Treadmill exercise induces age-related changes in aversive memory, neuroinflammatory and epigenetic processes in the rat hippocampus.

It has been described that exercise can modulate both inflammatory response and epigenetic modifications, although the effect of exercise on these parameters during the normal brain aging process yet remains poorly understood. Here, we investigated the effect of aging and treadmill exercise on inflammatory and epigenetic parameters specifically pro and anti-inflammatory cytokines levels, activation of NF-kB and histone H4 acetylation levels in hippocampus from Wistar rats. Additionally, we evaluated aversive memory through inhibitory avoidance task. Rats of 3 and 20 months of age were assigned to non-exercised (sedentary) and exercised (running daily for 20 min for 2 weeks) groups. The effect of daily forced exercise in the treadmill was assessed. The levels of inflammatory and epigenetic parameters were determined 1h, 18 h, 3 days or 7 days after the last training session of exercise. It was observed an age-related decline on aversive memory, as well as aged rats showed increased hippocampal levels of inflammatory markers, such as TNFα, IL1-β and NF-kB and decreased IL-4 levels, an anti-inflammatory cytokine. Moreover, lower levels of global histone H4 acetylation were also observed in hippocampi from aged rats.
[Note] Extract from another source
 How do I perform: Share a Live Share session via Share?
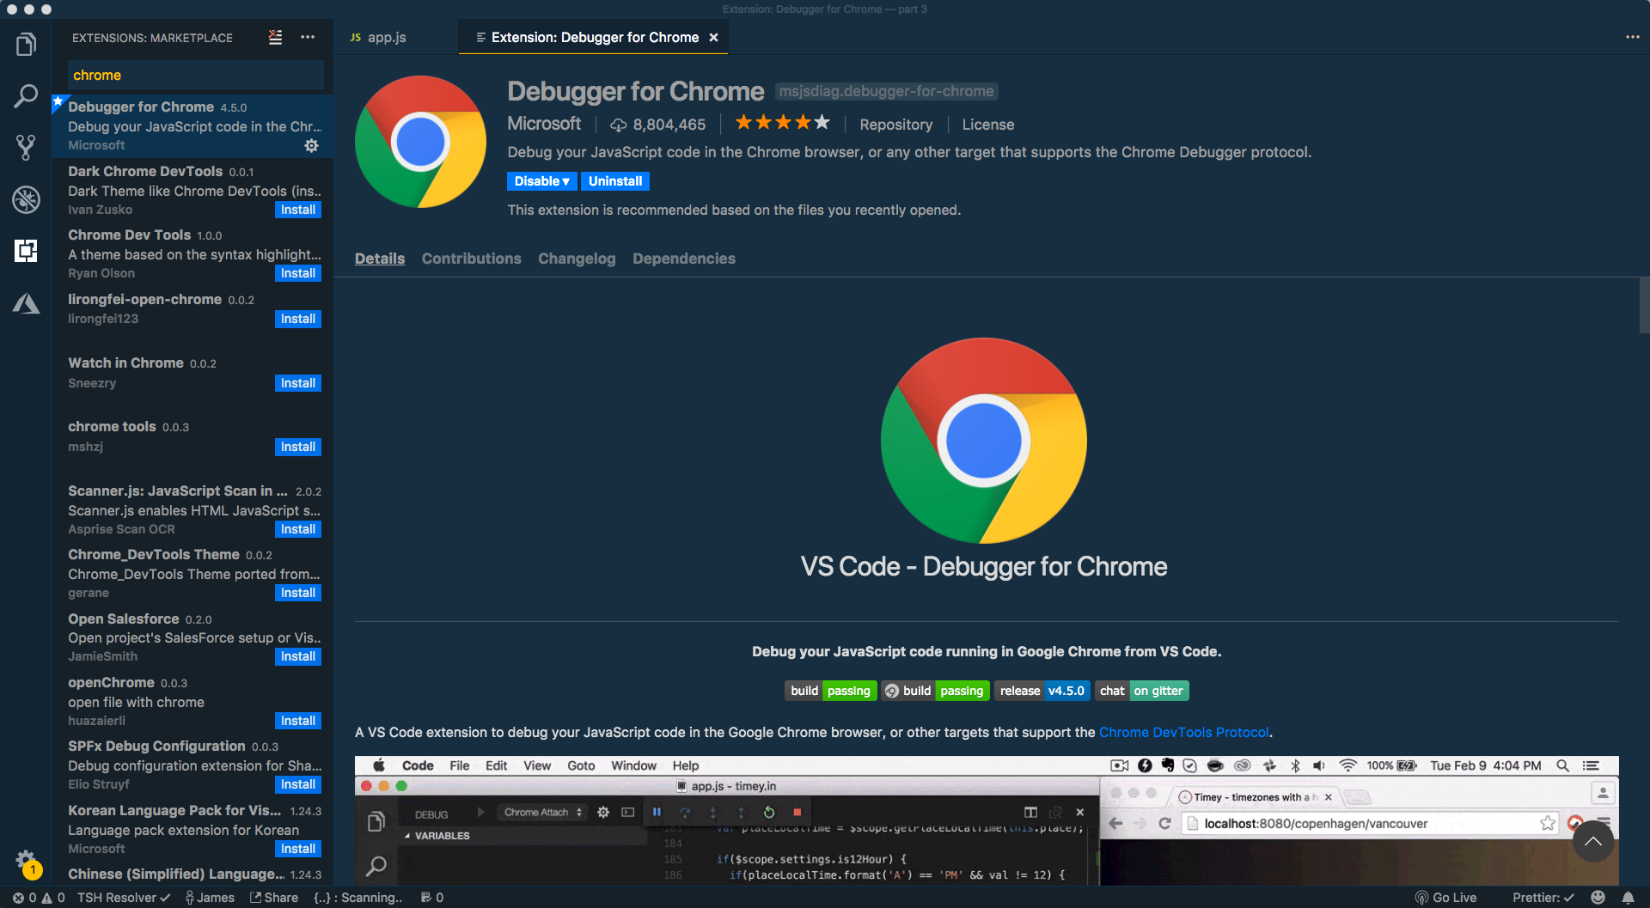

Interestingly, there was a significant correlation between the biochemical markers and the inhibitory avoidance test performance. The forced exercise protocol ameliorated aging-related memory decline, decreased pro-inflammatory markers and increased histone H4 acetylation levels in hippocampi 20-months-old rats, while increased acutely IL-4 levels in hippocampi from young adult rats. Together, these results suggest that an imbalance of inflammatory markers might be involved to the aging-related aversive memory impairment. Additionally, our exercise protocol may reverse aging-related memory decline through improving cytokine profile.